Objectif de l'exercice -> Recopiez sans rien changer les lignes de la liste, en partant de celle qui contient « The height and width of the screenshot is (575, 943). » et en allant jusqu'à celle qui contient « Action: coord(633,112) », ces deux lignes comprises.

Données enregistrées
___

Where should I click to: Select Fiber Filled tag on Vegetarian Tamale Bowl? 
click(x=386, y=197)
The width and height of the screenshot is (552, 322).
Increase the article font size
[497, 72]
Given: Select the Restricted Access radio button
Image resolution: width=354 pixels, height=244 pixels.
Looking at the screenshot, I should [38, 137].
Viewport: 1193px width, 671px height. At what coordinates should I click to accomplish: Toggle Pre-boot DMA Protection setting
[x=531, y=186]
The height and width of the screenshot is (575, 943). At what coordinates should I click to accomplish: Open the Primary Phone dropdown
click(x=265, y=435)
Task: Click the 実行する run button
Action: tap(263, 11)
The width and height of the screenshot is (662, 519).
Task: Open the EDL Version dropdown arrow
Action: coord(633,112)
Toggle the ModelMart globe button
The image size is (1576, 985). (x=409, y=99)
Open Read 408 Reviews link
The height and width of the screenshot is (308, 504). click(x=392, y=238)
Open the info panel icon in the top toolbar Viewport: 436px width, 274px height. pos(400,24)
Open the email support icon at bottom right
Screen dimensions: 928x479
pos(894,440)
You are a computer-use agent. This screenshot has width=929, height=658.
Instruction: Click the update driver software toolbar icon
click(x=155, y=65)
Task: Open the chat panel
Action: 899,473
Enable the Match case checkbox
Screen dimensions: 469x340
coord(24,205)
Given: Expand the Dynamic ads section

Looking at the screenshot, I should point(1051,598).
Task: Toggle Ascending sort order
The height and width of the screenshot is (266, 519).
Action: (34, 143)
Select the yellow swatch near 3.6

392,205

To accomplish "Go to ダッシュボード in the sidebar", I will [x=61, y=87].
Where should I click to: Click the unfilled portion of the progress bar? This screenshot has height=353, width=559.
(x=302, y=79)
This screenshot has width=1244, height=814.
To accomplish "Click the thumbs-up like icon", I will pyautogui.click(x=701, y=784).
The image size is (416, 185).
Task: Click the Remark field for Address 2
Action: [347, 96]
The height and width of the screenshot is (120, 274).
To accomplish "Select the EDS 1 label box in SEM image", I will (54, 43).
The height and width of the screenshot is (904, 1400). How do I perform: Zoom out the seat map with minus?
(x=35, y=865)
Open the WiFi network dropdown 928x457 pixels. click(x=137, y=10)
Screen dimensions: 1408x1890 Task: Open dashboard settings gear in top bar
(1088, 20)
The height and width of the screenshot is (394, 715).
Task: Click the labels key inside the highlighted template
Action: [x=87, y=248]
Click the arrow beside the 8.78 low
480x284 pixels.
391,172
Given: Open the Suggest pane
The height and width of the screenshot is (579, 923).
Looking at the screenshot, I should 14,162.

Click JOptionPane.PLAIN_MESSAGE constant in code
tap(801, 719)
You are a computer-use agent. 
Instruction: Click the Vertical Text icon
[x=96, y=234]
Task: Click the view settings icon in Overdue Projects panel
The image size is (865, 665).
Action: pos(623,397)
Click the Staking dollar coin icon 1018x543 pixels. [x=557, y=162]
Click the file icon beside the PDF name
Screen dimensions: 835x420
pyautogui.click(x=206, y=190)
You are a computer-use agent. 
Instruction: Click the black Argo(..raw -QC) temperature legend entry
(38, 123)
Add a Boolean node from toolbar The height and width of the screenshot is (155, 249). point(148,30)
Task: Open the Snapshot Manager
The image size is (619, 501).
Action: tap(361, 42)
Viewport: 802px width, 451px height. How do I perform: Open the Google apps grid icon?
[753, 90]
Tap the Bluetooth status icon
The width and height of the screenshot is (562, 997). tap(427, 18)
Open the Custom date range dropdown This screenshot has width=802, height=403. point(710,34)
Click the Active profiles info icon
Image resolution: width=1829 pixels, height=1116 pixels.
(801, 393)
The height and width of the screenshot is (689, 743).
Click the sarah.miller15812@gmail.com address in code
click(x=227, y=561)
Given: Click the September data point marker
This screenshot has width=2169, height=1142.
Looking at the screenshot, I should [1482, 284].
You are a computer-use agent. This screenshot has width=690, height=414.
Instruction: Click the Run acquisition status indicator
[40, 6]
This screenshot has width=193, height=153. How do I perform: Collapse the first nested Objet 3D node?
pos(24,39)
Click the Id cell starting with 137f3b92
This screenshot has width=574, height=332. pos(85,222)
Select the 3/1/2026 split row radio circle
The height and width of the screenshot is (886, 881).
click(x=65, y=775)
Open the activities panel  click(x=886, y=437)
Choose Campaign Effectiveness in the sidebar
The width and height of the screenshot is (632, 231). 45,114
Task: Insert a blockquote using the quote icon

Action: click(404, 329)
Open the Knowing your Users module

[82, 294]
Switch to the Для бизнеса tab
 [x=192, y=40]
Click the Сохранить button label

___

Réponse attendue ->
The height and width of the screenshot is (575, 943). At what coordinates should I click to accomplish: Open the Primary Phone dropdown
click(x=265, y=435)
Task: Click the 実行する run button
Action: tap(263, 11)
The width and height of the screenshot is (662, 519).
Task: Open the EDL Version dropdown arrow
Action: coord(633,112)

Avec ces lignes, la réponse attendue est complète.